(Stored items)

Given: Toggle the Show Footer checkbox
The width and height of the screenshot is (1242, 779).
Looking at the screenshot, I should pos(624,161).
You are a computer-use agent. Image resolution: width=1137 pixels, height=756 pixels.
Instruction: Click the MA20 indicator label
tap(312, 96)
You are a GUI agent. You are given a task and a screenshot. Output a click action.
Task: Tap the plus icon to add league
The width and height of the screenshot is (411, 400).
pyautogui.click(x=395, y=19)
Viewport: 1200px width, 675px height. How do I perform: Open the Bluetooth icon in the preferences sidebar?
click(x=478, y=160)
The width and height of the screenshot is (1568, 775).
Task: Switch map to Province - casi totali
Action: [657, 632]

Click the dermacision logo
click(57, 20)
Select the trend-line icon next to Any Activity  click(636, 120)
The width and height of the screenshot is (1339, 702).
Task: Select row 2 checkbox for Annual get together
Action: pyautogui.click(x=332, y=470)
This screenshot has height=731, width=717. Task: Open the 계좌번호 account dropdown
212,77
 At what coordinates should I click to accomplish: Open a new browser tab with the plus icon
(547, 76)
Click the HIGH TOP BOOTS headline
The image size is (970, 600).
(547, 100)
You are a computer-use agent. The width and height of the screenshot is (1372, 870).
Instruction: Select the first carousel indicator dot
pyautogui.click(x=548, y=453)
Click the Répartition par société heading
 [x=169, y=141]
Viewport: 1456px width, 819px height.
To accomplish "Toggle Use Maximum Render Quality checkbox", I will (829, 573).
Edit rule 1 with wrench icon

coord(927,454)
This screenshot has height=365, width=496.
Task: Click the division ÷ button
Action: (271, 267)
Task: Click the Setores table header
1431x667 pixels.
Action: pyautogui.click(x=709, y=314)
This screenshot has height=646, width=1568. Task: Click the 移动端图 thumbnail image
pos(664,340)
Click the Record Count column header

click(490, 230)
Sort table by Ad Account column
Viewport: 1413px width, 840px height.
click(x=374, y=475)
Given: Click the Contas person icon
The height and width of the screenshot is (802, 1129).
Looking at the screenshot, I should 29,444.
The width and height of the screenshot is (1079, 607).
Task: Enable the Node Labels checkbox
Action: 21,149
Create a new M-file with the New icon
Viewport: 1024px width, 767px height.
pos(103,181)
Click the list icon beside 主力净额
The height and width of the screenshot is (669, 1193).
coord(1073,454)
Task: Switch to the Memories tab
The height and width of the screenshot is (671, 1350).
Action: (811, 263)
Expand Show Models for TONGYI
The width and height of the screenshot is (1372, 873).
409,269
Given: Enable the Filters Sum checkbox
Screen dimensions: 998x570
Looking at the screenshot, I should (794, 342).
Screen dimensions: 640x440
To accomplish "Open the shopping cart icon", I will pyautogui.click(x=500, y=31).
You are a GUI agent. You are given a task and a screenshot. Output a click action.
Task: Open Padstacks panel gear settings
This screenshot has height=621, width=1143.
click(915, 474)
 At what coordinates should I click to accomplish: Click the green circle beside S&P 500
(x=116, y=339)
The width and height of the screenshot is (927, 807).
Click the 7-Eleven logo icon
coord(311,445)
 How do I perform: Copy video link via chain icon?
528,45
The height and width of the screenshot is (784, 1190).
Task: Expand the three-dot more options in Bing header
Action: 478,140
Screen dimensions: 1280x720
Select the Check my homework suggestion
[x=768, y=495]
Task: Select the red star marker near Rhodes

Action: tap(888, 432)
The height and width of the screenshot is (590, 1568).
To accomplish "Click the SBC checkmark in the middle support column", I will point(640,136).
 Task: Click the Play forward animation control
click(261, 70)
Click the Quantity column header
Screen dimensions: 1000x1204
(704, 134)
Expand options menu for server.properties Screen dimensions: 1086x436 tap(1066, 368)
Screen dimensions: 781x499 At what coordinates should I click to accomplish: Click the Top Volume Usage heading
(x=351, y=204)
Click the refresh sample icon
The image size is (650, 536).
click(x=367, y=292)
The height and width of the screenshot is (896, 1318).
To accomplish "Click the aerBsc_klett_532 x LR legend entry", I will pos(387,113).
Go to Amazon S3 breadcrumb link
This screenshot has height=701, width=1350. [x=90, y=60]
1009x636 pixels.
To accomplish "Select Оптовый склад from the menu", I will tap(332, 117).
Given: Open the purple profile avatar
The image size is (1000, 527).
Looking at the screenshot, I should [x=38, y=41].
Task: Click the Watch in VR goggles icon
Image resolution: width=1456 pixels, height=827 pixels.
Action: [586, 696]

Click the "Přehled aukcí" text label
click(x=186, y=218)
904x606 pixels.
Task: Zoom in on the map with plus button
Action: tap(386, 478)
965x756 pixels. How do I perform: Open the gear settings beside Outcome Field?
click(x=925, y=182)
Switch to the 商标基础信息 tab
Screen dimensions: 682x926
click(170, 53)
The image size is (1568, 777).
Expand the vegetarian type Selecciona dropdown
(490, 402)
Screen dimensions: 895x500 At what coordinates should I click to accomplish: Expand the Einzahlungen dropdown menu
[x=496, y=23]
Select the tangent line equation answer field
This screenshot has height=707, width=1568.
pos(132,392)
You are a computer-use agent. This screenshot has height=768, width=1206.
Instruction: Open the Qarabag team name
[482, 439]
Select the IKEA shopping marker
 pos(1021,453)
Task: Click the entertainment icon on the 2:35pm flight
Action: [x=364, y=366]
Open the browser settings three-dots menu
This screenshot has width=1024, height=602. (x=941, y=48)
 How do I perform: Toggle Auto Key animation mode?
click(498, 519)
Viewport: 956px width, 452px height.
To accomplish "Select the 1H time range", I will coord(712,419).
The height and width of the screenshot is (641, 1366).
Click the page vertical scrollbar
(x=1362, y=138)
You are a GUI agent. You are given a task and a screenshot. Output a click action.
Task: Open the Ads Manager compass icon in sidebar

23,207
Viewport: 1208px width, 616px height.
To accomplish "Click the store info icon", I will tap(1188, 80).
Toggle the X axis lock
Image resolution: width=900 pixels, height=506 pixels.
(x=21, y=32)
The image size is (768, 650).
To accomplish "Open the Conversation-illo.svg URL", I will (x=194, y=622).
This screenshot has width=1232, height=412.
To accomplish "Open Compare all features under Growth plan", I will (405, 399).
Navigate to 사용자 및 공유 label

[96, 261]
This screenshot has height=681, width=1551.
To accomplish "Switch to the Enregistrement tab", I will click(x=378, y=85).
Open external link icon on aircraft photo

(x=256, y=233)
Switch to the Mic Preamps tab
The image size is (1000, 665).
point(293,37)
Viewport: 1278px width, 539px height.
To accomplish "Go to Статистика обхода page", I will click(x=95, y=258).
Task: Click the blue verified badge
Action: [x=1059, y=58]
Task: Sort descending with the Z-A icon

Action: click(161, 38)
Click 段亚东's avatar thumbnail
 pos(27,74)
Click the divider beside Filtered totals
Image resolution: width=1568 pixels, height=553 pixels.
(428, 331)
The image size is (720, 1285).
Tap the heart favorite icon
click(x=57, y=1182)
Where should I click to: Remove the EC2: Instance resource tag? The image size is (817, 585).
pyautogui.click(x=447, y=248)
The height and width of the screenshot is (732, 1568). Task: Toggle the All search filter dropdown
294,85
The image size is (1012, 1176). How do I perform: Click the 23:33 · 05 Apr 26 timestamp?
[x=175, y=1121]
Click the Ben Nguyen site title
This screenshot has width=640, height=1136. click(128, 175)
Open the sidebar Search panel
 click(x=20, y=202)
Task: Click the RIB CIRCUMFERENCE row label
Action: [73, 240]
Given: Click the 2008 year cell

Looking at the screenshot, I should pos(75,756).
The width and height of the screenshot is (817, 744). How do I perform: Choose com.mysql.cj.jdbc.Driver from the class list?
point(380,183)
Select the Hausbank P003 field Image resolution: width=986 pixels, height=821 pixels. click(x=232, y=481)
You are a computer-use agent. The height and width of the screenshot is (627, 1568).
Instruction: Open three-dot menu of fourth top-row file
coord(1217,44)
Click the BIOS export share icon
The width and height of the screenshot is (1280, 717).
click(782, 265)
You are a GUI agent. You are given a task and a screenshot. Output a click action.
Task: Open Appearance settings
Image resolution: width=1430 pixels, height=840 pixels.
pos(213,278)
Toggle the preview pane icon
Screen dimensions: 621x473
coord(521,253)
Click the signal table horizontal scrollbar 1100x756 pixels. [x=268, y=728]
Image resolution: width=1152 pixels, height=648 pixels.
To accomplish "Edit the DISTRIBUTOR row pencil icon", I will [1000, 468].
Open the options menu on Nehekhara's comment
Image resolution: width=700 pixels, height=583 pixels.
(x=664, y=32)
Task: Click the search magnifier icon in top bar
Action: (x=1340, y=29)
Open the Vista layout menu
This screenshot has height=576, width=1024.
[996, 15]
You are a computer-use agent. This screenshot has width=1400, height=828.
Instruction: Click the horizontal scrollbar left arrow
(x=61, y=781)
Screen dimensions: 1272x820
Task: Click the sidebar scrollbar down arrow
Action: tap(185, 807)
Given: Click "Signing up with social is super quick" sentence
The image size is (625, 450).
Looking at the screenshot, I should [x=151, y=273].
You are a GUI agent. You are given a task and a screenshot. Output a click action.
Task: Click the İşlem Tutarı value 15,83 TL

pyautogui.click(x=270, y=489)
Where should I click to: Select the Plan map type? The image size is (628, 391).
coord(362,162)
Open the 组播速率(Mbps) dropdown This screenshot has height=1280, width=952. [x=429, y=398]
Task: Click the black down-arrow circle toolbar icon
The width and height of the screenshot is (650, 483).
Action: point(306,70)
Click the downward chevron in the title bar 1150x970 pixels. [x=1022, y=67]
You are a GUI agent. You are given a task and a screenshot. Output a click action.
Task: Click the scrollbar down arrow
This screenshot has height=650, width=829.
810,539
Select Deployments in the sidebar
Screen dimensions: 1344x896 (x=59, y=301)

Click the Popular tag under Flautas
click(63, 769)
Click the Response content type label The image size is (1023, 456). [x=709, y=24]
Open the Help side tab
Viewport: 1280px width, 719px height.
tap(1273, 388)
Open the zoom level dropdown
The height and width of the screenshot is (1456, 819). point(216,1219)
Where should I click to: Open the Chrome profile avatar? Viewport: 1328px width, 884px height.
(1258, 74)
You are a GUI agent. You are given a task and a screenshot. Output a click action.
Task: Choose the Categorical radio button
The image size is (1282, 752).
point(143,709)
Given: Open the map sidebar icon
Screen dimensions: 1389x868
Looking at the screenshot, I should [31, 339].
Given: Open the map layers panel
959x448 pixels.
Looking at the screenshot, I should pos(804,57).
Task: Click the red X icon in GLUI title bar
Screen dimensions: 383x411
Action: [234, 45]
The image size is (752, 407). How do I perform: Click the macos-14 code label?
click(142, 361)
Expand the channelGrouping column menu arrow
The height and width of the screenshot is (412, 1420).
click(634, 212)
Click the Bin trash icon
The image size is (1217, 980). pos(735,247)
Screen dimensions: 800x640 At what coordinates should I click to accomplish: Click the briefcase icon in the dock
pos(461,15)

• _Task details_: Starting with the line with "965x756 pixels. How" above and going on through the line with "Viewport: 956px width, 452px height.", transcribe every line exactly, both ends included, and add nothing.

• _Reply_:
965x756 pixels. How do I perform: Open the gear settings beside Outcome Field?
click(x=925, y=182)
Switch to the 商标基础信息 tab
Screen dimensions: 682x926
click(170, 53)
The image size is (1568, 777).
Expand the vegetarian type Selecciona dropdown
(490, 402)
Screen dimensions: 895x500 At what coordinates should I click to accomplish: Expand the Einzahlungen dropdown menu
[x=496, y=23]
Select the tangent line equation answer field
This screenshot has height=707, width=1568.
pos(132,392)
You are a computer-use agent. This screenshot has height=768, width=1206.
Instruction: Open the Qarabag team name
[482, 439]
Select the IKEA shopping marker
 pos(1021,453)
Task: Click the entertainment icon on the 2:35pm flight
Action: [x=364, y=366]
Open the browser settings three-dots menu
This screenshot has width=1024, height=602. (x=941, y=48)
 How do I perform: Toggle Auto Key animation mode?
click(498, 519)
Viewport: 956px width, 452px height.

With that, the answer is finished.